Reproduce word for word, from the entries below, the line with "Click the current price tag 109.145", the line with "Uncheck the checkbox", and every line between them, and nothing more.
Start of EXERCISE INPUTS
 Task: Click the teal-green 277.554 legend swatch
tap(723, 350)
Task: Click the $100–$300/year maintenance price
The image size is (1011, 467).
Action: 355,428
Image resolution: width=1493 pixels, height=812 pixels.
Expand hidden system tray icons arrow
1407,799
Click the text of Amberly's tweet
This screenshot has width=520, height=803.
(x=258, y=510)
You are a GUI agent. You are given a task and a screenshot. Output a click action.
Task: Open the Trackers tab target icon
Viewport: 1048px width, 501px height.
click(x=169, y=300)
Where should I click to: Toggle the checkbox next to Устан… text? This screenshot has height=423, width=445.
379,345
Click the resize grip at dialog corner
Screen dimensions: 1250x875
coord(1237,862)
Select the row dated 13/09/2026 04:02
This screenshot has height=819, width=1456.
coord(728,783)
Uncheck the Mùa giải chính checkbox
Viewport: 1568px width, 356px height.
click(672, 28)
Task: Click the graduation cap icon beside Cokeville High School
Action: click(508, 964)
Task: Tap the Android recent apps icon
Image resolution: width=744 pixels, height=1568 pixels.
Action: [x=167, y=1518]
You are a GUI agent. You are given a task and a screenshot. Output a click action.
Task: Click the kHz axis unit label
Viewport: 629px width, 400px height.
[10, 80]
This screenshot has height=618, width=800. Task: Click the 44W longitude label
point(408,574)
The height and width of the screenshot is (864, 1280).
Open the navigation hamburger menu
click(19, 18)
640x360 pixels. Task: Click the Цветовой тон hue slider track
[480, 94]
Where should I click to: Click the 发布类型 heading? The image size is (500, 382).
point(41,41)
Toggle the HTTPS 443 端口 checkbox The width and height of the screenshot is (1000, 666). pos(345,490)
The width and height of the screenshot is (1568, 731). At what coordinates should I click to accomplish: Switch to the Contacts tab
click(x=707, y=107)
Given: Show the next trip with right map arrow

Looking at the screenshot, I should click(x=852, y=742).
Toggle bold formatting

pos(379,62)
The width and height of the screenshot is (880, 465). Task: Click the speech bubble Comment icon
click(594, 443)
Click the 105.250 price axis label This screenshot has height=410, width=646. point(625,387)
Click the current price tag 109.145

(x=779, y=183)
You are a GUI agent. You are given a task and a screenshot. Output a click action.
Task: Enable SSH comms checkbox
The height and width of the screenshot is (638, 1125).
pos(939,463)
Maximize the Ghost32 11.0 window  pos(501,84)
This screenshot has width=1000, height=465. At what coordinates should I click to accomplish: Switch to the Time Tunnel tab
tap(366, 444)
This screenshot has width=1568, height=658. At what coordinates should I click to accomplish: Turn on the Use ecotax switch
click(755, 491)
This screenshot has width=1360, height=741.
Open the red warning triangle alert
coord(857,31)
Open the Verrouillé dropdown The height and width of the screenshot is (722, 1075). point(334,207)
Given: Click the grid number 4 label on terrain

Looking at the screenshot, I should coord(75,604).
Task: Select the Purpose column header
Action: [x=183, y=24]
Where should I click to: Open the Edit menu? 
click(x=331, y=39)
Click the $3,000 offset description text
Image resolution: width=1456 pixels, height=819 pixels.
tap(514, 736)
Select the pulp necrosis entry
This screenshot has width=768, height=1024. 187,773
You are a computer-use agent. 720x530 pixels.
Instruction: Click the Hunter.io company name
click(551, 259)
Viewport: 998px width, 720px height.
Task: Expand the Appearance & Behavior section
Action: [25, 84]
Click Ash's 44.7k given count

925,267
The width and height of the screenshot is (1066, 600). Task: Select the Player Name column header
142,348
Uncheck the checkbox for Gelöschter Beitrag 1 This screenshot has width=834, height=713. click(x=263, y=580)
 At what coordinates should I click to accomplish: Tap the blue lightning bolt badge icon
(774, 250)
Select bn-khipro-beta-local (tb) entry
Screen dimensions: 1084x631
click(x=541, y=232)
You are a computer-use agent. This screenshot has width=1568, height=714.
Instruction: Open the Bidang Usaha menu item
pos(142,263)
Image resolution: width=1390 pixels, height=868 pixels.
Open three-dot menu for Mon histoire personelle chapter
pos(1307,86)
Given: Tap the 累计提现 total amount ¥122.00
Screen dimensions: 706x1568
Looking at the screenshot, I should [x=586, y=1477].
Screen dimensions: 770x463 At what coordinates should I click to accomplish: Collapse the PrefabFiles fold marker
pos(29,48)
End of EXERCISE INPUTS
TASK ANSWER:
Click the current price tag 109.145

(x=779, y=183)
You are a GUI agent. You are given a task and a screenshot. Output a click action.
Task: Enable SSH comms checkbox
The height and width of the screenshot is (638, 1125).
pos(939,463)
Maximize the Ghost32 11.0 window  pos(501,84)
This screenshot has width=1000, height=465. At what coordinates should I click to accomplish: Switch to the Time Tunnel tab
tap(366, 444)
This screenshot has width=1568, height=658. At what coordinates should I click to accomplish: Turn on the Use ecotax switch
click(755, 491)
This screenshot has width=1360, height=741.
Open the red warning triangle alert
coord(857,31)
Open the Verrouillé dropdown The height and width of the screenshot is (722, 1075). point(334,207)
Given: Click the grid number 4 label on terrain

Looking at the screenshot, I should coord(75,604).
Task: Select the Purpose column header
Action: [x=183, y=24]
Where should I click to: Open the Edit menu? 
click(x=331, y=39)
Click the $3,000 offset description text
Image resolution: width=1456 pixels, height=819 pixels.
tap(514, 736)
Select the pulp necrosis entry
This screenshot has width=768, height=1024. 187,773
You are a computer-use agent. 720x530 pixels.
Instruction: Click the Hunter.io company name
click(551, 259)
Viewport: 998px width, 720px height.
Task: Expand the Appearance & Behavior section
Action: [25, 84]
Click Ash's 44.7k given count

925,267
The width and height of the screenshot is (1066, 600). Task: Select the Player Name column header
142,348
Uncheck the checkbox for Gelöschter Beitrag 1 This screenshot has width=834, height=713. click(x=263, y=580)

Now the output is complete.